Eppure, io esisto. Non certo come individuo; perché, che cosa sono io, sotto questo rapporto, se non la posta, ad ogni istante rimessa in gioco, della lotta fra un’altra società formata di qualche miliardo di cellule nervose raccolte nel formicaio del mio cranio, e il mio corpo che le serve da robot? Né la psicologia né la metafisica né l’arte possono servirmi da rifugio, miti ormai passibili, anche all’interno, d’una sociologia di nuovo genere che nascerà un giorno, e che non sarà per loro più benevola dell’altra. L’Io non è soltanto odioso: esso non ha posto fra un «noi» e un «nulla». E se finalmente scelgo questo «noi», benché sia ridotto a un’apparenza, è perché, a meno di non distruggermi – atto che sopprimerebbe le condizioni dell’opzione – non ho che una sola scelta possibile fra questa apparenza e il nulla. Ora, basta che io scelga perché, a causa di questa stessa scelta, io assuma senza riserve la mia condizione di uomo: liberandomi così di un orgoglio intellettuale di cui misuro, da quella del suo oggetto, tutta la vanità, accetto anche di subordinare le sue pretese alle esigenze oggettive della liberazione di una moltitudine a cui i mezzi una tale scelta sono sempre negati.

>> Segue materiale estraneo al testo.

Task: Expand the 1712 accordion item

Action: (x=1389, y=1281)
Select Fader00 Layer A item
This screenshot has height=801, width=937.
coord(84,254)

Come l’individuo non è solo nel gruppo e ogni società non è sola fra altre, così l’uomo non è solo nell’universo. Quando l’arcobaleno delle culture umane si sarà inabissato nel vuoto scavato dal nostro furore; finché noi saremo ed esisterà un mondo – questo tenue arco che ci lega all’inaccessibile resisterà: e mostrerà la via inversa a quella della nostra schiavitù, la cui contemplazione, non potendola percorrere, procura all’uomo l’unico bene c sappia meritare: sospendere il cammino; trattenere l’impulso che lo costringe a chiudere una dopo l’altra le fessure aperte nel muro della necessità e a compiere la sua opera nello stesso tempo che chiude la sua prigione; questo bene che tutte le società agognano, qualunque siano le loro credenze, il loro regime politico e il loro livello di civiltà; in cui esse pongono i loro piaceri e i loro ozi, il loro riposo e la loro libertà; possibilità, vitale per la vita, di distaccarsi e che consiste durante i brevi intervalli cui la nostra specie sopporta d’interrompere il suo lavoro da alveare, nell’afferrare l’essenza di quello che essa fu e continua ad essere, al di qua del pensiero e al di là della società; nella contemplazione di un minerale più bello tutte le nostre opere; nel profumo, più sapiente dei nostri libri, respirato nel cavo di un giglio; o nella strizzatina d’occhio, carica di pazienza, di serenità e di perdono reciproco che un’intesa volontaria permette a volte di scambiare con un gatto.”
Questo brano va letto più volte per apprezzare il carico prodigioso di consapevolezza e di palpitante umanità che esso esprime, sia pure in una forma estremamente contenuta. La saggezza, peraltro, non ama la spettacolarizzazione.
Non c’è una ricetta per porsi sulla via della saggezza (termine retorico che non amo se non per l’etimologia che fa riferimento al sapore della vita, e che sostituirei volentieri co umanizzazione). Di sicuro occorre un grande impegno e, come primo passo, il superamento del banale narcisismo per cui dato che ci sono (mettendo tra parentesi di essere venuto dal nulla e che sarei potuto non esserci), e ho l’impressione che il mondo gira intorno a me, non capisco e non accetto che un giorno scivolerò nuovamente nel nulla.